There is a study delves into the multifaceted properties of patatin, the predominant protein in potatoes, revealing its structural diversity through the identification of several isoforms. Notably rich in essential amino acids, patatin emerges as a valuable source of nutrition. The glycoprotein nature of patatin, characterized by O-linked glycosylation, incorporates various monosaccharides, including fucose, indicating a fucosylated glycan structural feature. The specific binding of patatin to AAL, a fucose-affine lectin, underscores its distinctive glycan composition. Moving beyond its molecular characteristics, the research explores the regulatory effects of patatin on lipid metabolism, fat catabolism, fat absorption, and lipase activity in zebrafish larvae subjected to high-fat feeding. Results suggest that patatin, at a concentration of 37.0 μg/mL, promotes lipid decomposition metabolism by 23% and exhibits inhibitory effects on lipase activity and fat absorption, positioning it as a potential natural constituent with anti-obesity properties. These findings illuminate the diverse facets of patatin, shedding light on its nutritional significance and its prospective role in combating obesity.

== Isoforms ==
Patatin is a complex assembly of proteins represented by two multigene families: class I in large concentrations in the tuber and class II in smaller concentrations throughout the potato plant. Isoforms A, B, C, and D exhibit charge-based differences, with isoform A presenting the lowest surface charge. These isoforms, homologous in nature, differ in molecular masses and ratios, showcasing their structural diversity.

== Glycosylation ==
Patatin isoforms undergo glycosylation, impacting their molecular masses and contributing to variations between isoforms. Experimental discrepancies in molar mass differences indicate potential glycosylation between protein and carbohydrates in potatoes. This glycosylation may play a role in the protein's functional characteristics.

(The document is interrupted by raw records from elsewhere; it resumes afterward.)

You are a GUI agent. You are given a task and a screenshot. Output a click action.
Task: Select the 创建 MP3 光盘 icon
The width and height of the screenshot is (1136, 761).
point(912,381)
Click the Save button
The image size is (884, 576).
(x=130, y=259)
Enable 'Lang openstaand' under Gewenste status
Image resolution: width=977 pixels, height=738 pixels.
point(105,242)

== Patatin-like phospholipase ==
The patatin-like phospholipase (PNPLA) domain, found in proteins encoding patatin, is widespread across diverse life forms, spanning eukaryotes and prokaryotes. These proteins are involved in a variety of biological functions, encompassing sepsis induction, host colonization, triglyceride metabolism, and membrane trafficking. Key features of PNPLA domain-containing proteins include their lipase and transacylase properties, signifying their significant roles in maintaining lipid and energy homeostasis across different organisms and biological contexts.